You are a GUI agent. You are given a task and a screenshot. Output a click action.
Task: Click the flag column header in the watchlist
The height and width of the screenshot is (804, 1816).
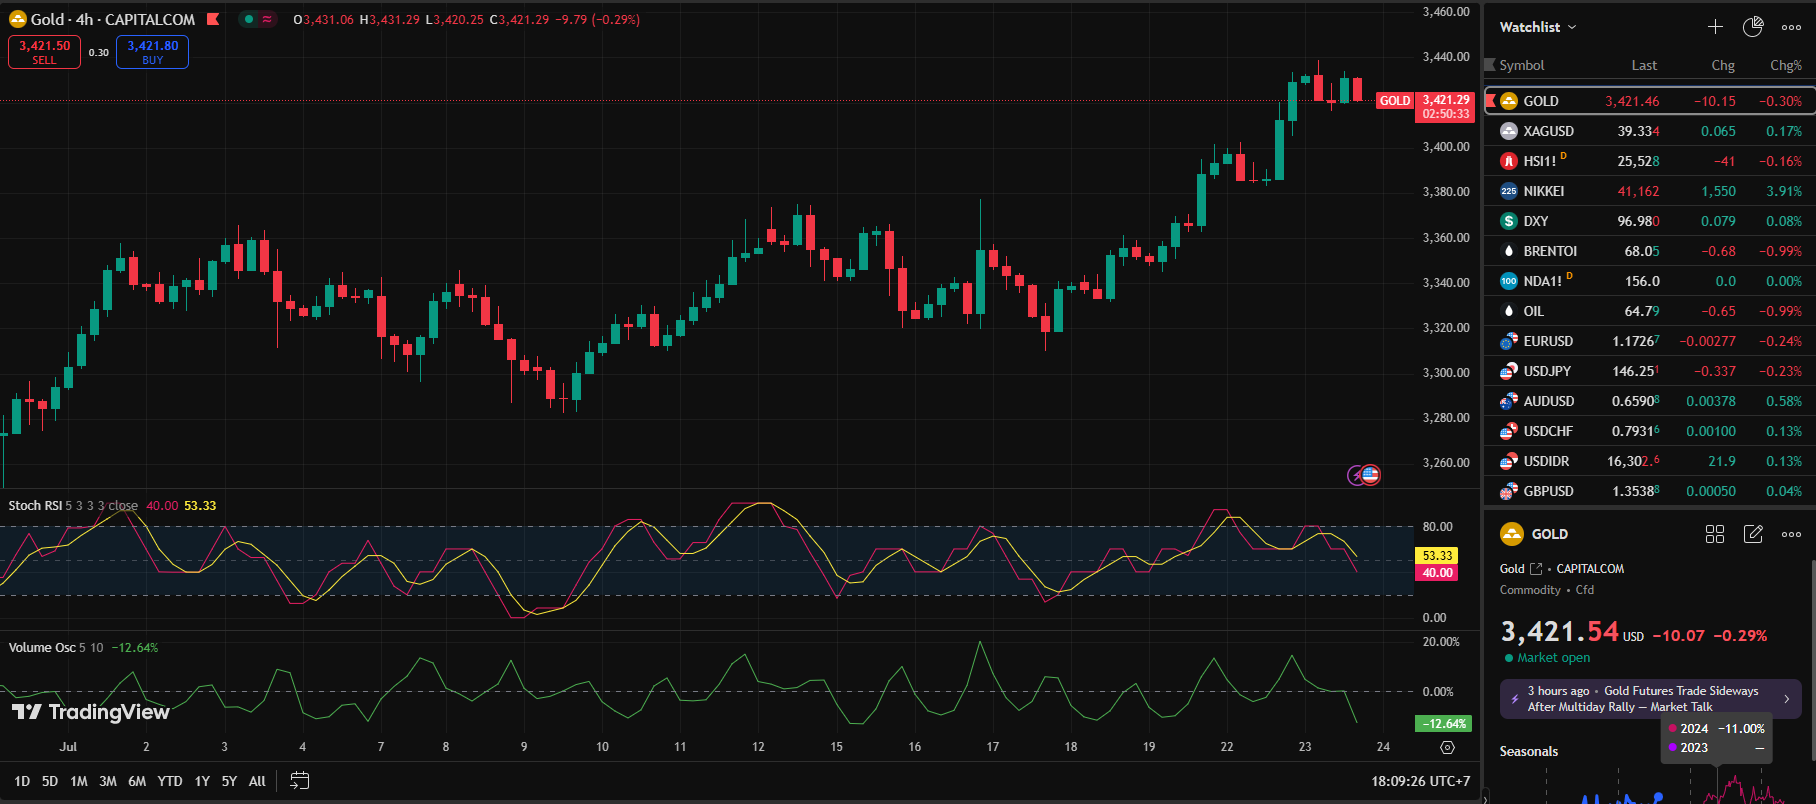pyautogui.click(x=1490, y=65)
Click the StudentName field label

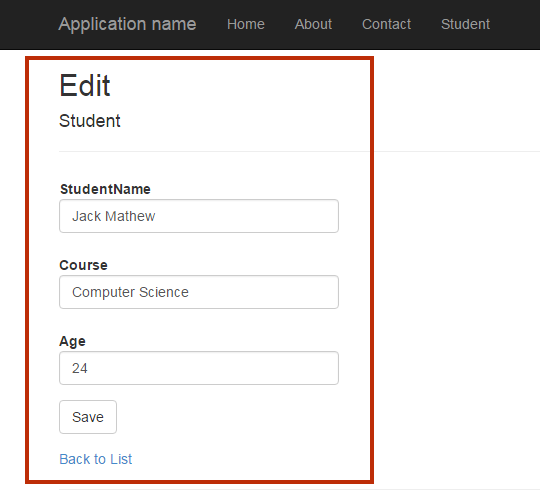click(105, 189)
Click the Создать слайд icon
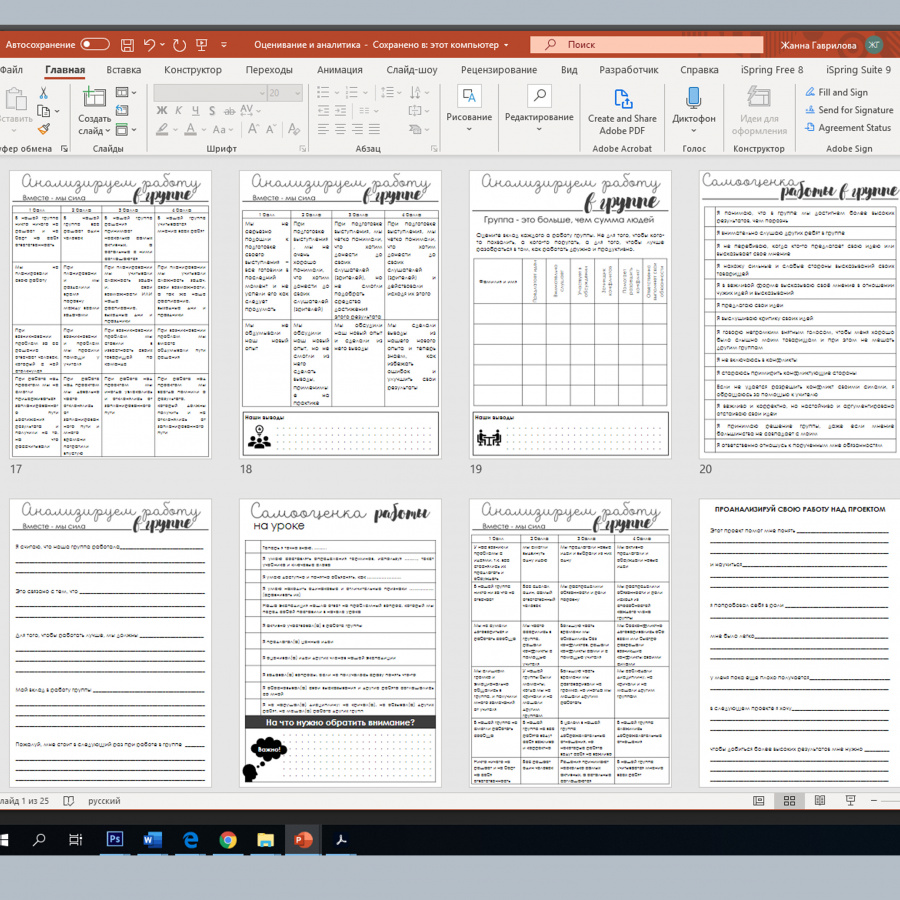The image size is (900, 900). [94, 100]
********************
- Task objective:
Rewrite every line of the items above with "screenshot" replaced by "screen capture" wherever it occurs, keeping everything else the same. Leave out the pictures.

- Result below:
You are a GUI agent. You are given a task and a screen capture. Output a click action.
Task: Click the flag column header in the watchlist
The height and width of the screen capture is (804, 1816).
pyautogui.click(x=1490, y=65)
Click the StudentName field label

click(105, 189)
Click the Создать слайд icon
The image size is (900, 900). [94, 100]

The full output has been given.